Pixel coordinate grounding data
-------------------------

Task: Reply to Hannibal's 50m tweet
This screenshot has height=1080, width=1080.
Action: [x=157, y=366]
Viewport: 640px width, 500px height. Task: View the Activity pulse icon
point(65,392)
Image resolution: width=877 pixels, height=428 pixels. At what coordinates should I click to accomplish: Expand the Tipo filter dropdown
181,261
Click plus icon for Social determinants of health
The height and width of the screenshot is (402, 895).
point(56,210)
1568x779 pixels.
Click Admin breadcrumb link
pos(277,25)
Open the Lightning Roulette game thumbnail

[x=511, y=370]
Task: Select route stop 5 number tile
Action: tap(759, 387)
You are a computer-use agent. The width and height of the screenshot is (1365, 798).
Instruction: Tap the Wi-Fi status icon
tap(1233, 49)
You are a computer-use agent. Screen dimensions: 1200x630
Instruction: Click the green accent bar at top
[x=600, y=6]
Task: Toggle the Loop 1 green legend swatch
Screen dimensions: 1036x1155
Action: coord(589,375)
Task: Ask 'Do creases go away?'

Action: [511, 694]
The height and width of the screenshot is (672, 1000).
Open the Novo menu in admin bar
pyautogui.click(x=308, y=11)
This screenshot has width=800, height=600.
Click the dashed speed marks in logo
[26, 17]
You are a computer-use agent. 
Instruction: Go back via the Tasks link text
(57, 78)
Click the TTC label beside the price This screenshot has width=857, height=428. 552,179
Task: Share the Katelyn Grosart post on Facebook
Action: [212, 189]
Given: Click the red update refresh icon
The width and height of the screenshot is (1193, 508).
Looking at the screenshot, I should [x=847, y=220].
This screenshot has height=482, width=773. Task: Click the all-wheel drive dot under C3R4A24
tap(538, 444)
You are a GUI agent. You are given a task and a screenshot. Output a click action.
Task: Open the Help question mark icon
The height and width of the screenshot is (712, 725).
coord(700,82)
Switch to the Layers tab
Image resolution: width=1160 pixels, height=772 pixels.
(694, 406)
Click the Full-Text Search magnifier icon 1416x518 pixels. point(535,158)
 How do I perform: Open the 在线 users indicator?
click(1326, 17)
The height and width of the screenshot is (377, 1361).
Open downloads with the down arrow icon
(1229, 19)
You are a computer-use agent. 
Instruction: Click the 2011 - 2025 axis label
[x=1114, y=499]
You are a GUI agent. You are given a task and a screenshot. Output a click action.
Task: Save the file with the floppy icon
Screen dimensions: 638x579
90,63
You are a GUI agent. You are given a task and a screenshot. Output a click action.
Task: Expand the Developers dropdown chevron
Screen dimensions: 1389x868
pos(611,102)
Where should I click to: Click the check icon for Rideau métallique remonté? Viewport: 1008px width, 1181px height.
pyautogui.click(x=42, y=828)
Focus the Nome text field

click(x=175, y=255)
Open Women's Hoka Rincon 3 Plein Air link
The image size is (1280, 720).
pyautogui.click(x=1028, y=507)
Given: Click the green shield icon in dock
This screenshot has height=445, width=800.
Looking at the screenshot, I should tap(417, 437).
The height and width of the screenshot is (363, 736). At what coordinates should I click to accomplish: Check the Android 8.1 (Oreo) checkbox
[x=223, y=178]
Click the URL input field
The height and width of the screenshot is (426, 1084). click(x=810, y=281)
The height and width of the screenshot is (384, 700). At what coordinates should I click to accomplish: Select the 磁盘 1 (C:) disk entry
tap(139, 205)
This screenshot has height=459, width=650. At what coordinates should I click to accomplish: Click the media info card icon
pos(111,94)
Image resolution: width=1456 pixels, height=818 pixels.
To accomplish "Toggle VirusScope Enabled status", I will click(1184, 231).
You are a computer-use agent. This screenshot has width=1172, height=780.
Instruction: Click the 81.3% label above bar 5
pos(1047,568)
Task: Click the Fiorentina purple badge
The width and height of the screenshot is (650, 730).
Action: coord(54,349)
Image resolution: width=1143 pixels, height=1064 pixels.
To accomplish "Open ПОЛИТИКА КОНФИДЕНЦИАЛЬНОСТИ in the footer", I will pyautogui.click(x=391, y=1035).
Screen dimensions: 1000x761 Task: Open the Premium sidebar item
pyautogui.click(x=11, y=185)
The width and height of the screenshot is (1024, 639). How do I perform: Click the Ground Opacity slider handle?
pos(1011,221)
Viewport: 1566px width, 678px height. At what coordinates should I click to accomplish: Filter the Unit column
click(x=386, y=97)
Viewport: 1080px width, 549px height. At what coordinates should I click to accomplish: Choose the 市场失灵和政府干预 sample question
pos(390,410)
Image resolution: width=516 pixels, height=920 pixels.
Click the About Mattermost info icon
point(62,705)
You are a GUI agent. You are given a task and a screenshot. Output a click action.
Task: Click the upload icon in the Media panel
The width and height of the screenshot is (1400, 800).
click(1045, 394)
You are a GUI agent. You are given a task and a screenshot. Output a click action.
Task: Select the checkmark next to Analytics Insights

-------------------------

### [WHAT THE TASK REQUIRES]
Your answer must be an exact transcription of every record above.

### [SOLUTION FOR THIS PROBLEM]
Task: Reply to Hannibal's 50m tweet
This screenshot has height=1080, width=1080.
Action: [x=157, y=366]
Viewport: 640px width, 500px height. Task: View the Activity pulse icon
point(65,392)
Image resolution: width=877 pixels, height=428 pixels. At what coordinates should I click to accomplish: Expand the Tipo filter dropdown
181,261
Click plus icon for Social determinants of health
The height and width of the screenshot is (402, 895).
point(56,210)
1568x779 pixels.
Click Admin breadcrumb link
pos(277,25)
Open the Lightning Roulette game thumbnail

[x=511, y=370]
Task: Select route stop 5 number tile
Action: tap(759, 387)
You are a computer-use agent. The width and height of the screenshot is (1365, 798).
Instruction: Tap the Wi-Fi status icon
tap(1233, 49)
You are a computer-use agent. Screen dimensions: 1200x630
Instruction: Click the green accent bar at top
[x=600, y=6]
Task: Toggle the Loop 1 green legend swatch
Screen dimensions: 1036x1155
Action: coord(589,375)
Task: Ask 'Do creases go away?'

Action: [511, 694]
The height and width of the screenshot is (672, 1000).
Open the Novo menu in admin bar
pyautogui.click(x=308, y=11)
This screenshot has width=800, height=600.
Click the dashed speed marks in logo
[26, 17]
You are a computer-use agent. 
Instruction: Go back via the Tasks link text
(57, 78)
Click the TTC label beside the price This screenshot has width=857, height=428. 552,179
Task: Share the Katelyn Grosart post on Facebook
Action: [212, 189]
Given: Click the red update refresh icon
The width and height of the screenshot is (1193, 508).
Looking at the screenshot, I should [x=847, y=220].
This screenshot has height=482, width=773. Task: Click the all-wheel drive dot under C3R4A24
tap(538, 444)
You are a GUI agent. You are given a task and a screenshot. Output a click action.
Task: Open the Help question mark icon
The height and width of the screenshot is (712, 725).
coord(700,82)
Switch to the Layers tab
Image resolution: width=1160 pixels, height=772 pixels.
(694, 406)
Click the Full-Text Search magnifier icon 1416x518 pixels. point(535,158)
 How do I perform: Open the 在线 users indicator?
click(1326, 17)
The height and width of the screenshot is (377, 1361).
Open downloads with the down arrow icon
(1229, 19)
You are a computer-use agent. 
Instruction: Click the 2011 - 2025 axis label
[x=1114, y=499]
You are a GUI agent. You are given a task and a screenshot. Output a click action.
Task: Save the file with the floppy icon
Screen dimensions: 638x579
90,63
You are a GUI agent. You are given a task and a screenshot. Output a click action.
Task: Expand the Developers dropdown chevron
Screen dimensions: 1389x868
pos(611,102)
Where should I click to: Click the check icon for Rideau métallique remonté? Viewport: 1008px width, 1181px height.
pyautogui.click(x=42, y=828)
Focus the Nome text field

click(x=175, y=255)
Open Women's Hoka Rincon 3 Plein Air link
The image size is (1280, 720).
pyautogui.click(x=1028, y=507)
Given: Click the green shield icon in dock
This screenshot has height=445, width=800.
Looking at the screenshot, I should tap(417, 437).
The height and width of the screenshot is (363, 736). At what coordinates should I click to accomplish: Check the Android 8.1 (Oreo) checkbox
[x=223, y=178]
Click the URL input field
The height and width of the screenshot is (426, 1084). click(x=810, y=281)
The height and width of the screenshot is (384, 700). At what coordinates should I click to accomplish: Select the 磁盘 1 (C:) disk entry
tap(139, 205)
This screenshot has height=459, width=650. At what coordinates should I click to accomplish: Click the media info card icon
pos(111,94)
Image resolution: width=1456 pixels, height=818 pixels.
To accomplish "Toggle VirusScope Enabled status", I will click(1184, 231).
You are a computer-use agent. This screenshot has width=1172, height=780.
Instruction: Click the 81.3% label above bar 5
pos(1047,568)
Task: Click the Fiorentina purple badge
The width and height of the screenshot is (650, 730).
Action: coord(54,349)
Image resolution: width=1143 pixels, height=1064 pixels.
To accomplish "Open ПОЛИТИКА КОНФИДЕНЦИАЛЬНОСТИ in the footer", I will pyautogui.click(x=391, y=1035).
Screen dimensions: 1000x761 Task: Open the Premium sidebar item
pyautogui.click(x=11, y=185)
The width and height of the screenshot is (1024, 639). How do I perform: Click the Ground Opacity slider handle?
pos(1011,221)
Viewport: 1566px width, 678px height. At what coordinates should I click to accomplish: Filter the Unit column
click(x=386, y=97)
Viewport: 1080px width, 549px height. At what coordinates should I click to accomplish: Choose the 市场失灵和政府干预 sample question
pos(390,410)
Image resolution: width=516 pixels, height=920 pixels.
Click the About Mattermost info icon
point(62,705)
You are a GUI agent. You are given a task and a screenshot. Output a click action.
Task: Click the upload icon in the Media panel
The width and height of the screenshot is (1400, 800).
click(1045, 394)
You are a GUI agent. You are given a task and a screenshot. Output a click action.
Task: Select the checkmark next to Analytics Insights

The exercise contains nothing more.